__Instructions to follow__
Every line below between the one holding "Sister Church News (228, 255)" and the one holding "You are a GUI agent. The screenshot is 123×2576.", inclusive, should be copied exactly, and no other line.

Data supplied Start Marker

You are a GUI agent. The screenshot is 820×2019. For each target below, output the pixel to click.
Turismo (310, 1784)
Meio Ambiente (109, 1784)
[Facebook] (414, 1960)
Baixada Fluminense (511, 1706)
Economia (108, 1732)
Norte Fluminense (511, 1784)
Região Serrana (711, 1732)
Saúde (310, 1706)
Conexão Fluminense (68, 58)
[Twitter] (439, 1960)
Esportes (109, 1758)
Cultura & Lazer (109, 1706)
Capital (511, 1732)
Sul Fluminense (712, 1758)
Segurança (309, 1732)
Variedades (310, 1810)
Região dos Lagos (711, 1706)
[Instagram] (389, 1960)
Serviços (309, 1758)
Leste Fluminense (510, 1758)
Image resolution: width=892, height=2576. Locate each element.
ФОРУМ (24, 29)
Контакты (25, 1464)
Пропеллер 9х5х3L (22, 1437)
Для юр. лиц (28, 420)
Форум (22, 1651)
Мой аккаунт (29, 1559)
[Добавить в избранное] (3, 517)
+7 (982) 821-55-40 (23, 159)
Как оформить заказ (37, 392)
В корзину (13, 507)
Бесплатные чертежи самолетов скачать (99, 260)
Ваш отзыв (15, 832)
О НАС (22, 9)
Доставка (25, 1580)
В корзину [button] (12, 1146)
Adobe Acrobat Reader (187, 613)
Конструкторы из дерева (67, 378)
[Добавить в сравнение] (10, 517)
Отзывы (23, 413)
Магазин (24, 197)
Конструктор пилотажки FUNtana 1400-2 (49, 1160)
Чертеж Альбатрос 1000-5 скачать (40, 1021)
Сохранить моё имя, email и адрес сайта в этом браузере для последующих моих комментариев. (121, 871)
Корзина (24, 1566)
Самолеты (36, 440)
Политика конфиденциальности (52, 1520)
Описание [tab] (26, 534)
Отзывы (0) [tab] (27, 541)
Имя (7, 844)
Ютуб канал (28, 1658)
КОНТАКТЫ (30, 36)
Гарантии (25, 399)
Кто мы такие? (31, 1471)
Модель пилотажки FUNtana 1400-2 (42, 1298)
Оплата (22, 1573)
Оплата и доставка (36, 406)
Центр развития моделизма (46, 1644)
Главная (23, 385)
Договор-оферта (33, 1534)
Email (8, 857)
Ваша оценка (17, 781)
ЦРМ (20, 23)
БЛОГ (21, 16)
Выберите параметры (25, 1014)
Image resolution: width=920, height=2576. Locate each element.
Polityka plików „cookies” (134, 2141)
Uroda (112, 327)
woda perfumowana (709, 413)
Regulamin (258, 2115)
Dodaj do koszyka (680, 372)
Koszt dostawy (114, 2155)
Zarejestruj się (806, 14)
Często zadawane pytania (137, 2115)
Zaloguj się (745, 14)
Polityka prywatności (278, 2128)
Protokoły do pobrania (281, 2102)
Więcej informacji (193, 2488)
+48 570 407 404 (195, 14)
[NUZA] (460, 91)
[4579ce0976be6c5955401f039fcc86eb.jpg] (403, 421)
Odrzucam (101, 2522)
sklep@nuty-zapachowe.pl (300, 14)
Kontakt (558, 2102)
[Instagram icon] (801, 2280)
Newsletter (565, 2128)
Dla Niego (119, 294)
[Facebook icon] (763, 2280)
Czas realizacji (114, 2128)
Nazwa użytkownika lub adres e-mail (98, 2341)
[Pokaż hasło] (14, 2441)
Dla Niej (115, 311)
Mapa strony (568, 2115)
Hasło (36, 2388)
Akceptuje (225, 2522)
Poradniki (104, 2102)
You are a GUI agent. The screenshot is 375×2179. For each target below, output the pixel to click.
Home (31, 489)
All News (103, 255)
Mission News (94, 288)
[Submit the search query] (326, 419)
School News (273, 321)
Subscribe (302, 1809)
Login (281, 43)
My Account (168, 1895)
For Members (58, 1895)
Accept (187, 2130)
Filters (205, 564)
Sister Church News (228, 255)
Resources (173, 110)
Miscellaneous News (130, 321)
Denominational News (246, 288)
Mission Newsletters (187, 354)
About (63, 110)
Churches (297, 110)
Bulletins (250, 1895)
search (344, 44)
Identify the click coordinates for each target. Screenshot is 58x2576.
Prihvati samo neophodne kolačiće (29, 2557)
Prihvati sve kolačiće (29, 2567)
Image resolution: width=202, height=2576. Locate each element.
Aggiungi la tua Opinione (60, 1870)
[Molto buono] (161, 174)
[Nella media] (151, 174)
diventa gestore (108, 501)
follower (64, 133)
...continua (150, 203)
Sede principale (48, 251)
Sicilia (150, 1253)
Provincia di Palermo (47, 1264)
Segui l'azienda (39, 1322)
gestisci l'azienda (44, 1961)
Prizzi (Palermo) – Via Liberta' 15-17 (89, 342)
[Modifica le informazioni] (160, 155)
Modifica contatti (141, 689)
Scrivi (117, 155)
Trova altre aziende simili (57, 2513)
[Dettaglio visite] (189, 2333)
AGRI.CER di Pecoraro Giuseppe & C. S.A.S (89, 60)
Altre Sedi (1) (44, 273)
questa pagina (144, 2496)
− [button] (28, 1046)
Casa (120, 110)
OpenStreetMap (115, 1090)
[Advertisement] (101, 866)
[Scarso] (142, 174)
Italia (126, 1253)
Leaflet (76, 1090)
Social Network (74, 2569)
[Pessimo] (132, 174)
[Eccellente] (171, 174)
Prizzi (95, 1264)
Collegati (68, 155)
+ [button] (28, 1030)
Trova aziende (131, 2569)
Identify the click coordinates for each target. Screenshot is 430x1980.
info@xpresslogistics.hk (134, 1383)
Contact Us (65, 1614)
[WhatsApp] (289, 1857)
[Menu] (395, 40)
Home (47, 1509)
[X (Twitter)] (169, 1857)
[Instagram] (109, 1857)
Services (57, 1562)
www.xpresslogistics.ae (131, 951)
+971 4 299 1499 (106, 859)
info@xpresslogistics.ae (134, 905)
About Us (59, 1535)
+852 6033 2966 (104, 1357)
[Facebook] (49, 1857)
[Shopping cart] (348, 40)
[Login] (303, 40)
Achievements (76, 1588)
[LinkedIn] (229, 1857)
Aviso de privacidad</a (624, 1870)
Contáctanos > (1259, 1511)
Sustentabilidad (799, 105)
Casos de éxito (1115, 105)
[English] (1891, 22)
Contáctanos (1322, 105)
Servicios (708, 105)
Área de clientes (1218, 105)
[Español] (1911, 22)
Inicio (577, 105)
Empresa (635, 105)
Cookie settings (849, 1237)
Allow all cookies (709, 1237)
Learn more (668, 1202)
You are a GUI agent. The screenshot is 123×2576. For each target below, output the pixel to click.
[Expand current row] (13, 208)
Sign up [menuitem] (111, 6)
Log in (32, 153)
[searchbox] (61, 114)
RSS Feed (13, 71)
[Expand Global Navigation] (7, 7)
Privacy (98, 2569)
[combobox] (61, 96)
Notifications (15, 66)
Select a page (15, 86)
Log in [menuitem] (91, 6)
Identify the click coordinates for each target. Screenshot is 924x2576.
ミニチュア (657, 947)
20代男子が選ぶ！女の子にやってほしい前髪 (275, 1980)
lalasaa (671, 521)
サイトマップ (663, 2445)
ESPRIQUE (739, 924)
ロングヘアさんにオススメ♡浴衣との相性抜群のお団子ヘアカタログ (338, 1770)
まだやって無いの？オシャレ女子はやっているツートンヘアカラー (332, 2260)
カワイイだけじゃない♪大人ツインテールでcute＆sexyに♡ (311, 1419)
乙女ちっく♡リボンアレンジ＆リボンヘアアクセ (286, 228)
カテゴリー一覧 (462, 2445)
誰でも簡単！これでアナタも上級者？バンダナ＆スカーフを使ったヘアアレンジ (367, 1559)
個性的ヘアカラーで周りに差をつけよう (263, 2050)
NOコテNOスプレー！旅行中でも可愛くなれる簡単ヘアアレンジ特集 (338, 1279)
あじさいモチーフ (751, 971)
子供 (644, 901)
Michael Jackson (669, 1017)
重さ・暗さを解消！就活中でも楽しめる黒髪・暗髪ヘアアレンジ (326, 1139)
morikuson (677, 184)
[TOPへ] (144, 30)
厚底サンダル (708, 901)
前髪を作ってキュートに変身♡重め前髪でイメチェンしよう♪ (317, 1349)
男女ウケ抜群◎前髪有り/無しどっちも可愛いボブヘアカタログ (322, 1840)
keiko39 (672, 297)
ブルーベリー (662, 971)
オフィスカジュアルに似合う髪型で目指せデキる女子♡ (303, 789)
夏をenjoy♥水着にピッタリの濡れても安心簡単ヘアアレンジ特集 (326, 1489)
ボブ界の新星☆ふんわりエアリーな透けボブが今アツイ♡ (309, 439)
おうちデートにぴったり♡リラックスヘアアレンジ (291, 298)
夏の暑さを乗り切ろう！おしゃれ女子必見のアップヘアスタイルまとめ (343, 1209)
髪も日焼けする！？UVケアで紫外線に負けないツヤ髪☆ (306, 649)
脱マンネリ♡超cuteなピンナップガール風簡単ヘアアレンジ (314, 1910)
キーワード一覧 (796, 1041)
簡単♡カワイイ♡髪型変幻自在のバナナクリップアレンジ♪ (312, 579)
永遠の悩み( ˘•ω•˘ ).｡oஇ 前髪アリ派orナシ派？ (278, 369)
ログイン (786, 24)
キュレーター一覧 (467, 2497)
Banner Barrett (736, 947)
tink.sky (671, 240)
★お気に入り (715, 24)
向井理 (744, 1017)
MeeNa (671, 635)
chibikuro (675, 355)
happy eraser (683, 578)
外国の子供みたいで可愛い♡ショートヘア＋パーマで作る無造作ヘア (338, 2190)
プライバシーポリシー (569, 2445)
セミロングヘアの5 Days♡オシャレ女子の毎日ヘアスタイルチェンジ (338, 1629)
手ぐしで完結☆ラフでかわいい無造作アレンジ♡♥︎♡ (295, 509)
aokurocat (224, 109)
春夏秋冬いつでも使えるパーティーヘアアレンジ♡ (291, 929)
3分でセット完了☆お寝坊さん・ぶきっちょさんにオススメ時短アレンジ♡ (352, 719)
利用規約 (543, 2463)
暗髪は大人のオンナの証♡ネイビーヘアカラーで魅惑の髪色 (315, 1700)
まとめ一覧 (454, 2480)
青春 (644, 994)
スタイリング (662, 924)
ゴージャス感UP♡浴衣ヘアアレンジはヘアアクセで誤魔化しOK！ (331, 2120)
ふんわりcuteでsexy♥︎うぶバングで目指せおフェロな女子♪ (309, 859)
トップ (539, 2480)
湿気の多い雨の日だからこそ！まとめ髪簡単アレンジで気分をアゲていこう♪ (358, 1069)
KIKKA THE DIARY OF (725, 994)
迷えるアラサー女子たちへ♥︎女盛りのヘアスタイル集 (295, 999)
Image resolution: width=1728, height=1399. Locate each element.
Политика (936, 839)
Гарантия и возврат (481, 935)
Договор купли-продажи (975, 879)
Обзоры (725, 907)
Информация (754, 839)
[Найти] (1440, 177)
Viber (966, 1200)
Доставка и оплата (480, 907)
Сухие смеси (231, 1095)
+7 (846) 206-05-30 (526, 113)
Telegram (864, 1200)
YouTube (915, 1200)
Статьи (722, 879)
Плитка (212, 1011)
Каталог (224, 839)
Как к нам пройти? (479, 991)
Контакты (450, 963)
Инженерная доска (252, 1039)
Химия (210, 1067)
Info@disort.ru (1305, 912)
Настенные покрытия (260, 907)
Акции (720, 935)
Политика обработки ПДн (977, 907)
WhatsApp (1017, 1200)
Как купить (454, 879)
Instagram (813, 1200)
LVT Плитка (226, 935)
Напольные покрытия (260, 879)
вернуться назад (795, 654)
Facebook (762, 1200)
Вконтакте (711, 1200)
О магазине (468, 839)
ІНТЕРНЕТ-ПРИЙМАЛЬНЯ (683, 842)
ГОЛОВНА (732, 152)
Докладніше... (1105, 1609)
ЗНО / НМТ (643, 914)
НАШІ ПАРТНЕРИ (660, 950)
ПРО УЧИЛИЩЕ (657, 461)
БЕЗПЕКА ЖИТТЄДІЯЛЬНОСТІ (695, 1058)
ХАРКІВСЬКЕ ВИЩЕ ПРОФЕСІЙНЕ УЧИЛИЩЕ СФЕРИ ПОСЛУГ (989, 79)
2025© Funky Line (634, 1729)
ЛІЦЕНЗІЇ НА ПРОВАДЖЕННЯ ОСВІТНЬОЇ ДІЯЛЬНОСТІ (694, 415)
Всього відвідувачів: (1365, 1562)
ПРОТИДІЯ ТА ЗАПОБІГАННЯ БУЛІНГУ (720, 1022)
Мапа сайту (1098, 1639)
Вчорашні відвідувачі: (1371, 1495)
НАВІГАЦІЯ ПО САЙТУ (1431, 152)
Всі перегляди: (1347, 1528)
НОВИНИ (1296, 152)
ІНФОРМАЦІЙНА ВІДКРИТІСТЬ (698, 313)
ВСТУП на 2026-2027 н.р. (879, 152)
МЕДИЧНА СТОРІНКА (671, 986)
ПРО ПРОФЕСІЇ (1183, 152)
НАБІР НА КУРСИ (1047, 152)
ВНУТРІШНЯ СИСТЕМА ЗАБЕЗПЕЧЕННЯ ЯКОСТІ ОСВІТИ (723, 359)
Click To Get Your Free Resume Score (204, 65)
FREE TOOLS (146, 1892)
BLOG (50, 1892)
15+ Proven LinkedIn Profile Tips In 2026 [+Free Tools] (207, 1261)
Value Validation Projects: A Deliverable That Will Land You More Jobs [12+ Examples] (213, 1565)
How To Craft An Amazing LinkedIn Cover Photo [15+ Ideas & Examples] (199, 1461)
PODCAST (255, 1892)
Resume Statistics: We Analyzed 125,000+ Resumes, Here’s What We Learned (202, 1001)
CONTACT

Data supplied End Marker

__Answer to this task__
Sister Church News (228, 255)
Resources (173, 110)
Miscellaneous News (130, 321)
Denominational News (246, 288)
Mission Newsletters (187, 354)
About (63, 110)
Churches (297, 110)
Bulletins (250, 1895)
search (344, 44)
Identify the click coordinates for each target. Screenshot is 58x2576.
Prihvati samo neophodne kolačiće (29, 2557)
Prihvati sve kolačiće (29, 2567)
Image resolution: width=202, height=2576. Locate each element.
Aggiungi la tua Opinione (60, 1870)
[Molto buono] (161, 174)
[Nella media] (151, 174)
diventa gestore (108, 501)
follower (64, 133)
...continua (150, 203)
Sede principale (48, 251)
Sicilia (150, 1253)
Provincia di Palermo (47, 1264)
Segui l'azienda (39, 1322)
gestisci l'azienda (44, 1961)
Prizzi (Palermo) – Via Liberta' 15-17 (89, 342)
[Modifica le informazioni] (160, 155)
Modifica contatti (141, 689)
Scrivi (117, 155)
Trova altre aziende simili (57, 2513)
[Dettaglio visite] (189, 2333)
AGRI.CER di Pecoraro Giuseppe & C. S.A.S (89, 60)
Altre Sedi (1) (44, 273)
questa pagina (144, 2496)
− [button] (28, 1046)
Casa (120, 110)
OpenStreetMap (115, 1090)
[Advertisement] (101, 866)
[Scarso] (142, 174)
Italia (126, 1253)
Leaflet (76, 1090)
Social Network (74, 2569)
[Pessimo] (132, 174)
[Eccellente] (171, 174)
Prizzi (95, 1264)
Collegati (68, 155)
+ [button] (28, 1030)
Trova aziende (131, 2569)
Identify the click coordinates for each target. Screenshot is 430x1980.
info@xpresslogistics.hk (134, 1383)
Contact Us (65, 1614)
[WhatsApp] (289, 1857)
[Menu] (395, 40)
Home (47, 1509)
[X (Twitter)] (169, 1857)
[Instagram] (109, 1857)
Services (57, 1562)
www.xpresslogistics.ae (131, 951)
+971 4 299 1499 (106, 859)
info@xpresslogistics.ae (134, 905)
About Us (59, 1535)
+852 6033 2966 (104, 1357)
[Facebook] (49, 1857)
[Shopping cart] (348, 40)
[Login] (303, 40)
Achievements (76, 1588)
[LinkedIn] (229, 1857)
Aviso de privacidad</a (624, 1870)
Contáctanos > (1259, 1511)
Sustentabilidad (799, 105)
Casos de éxito (1115, 105)
[English] (1891, 22)
Contáctanos (1322, 105)
Servicios (708, 105)
Área de clientes (1218, 105)
[Español] (1911, 22)
Inicio (577, 105)
Empresa (635, 105)
Cookie settings (849, 1237)
Allow all cookies (709, 1237)
Learn more (668, 1202)
You are a GUI agent. The screenshot is 123×2576. For each target below, output the pixel to click.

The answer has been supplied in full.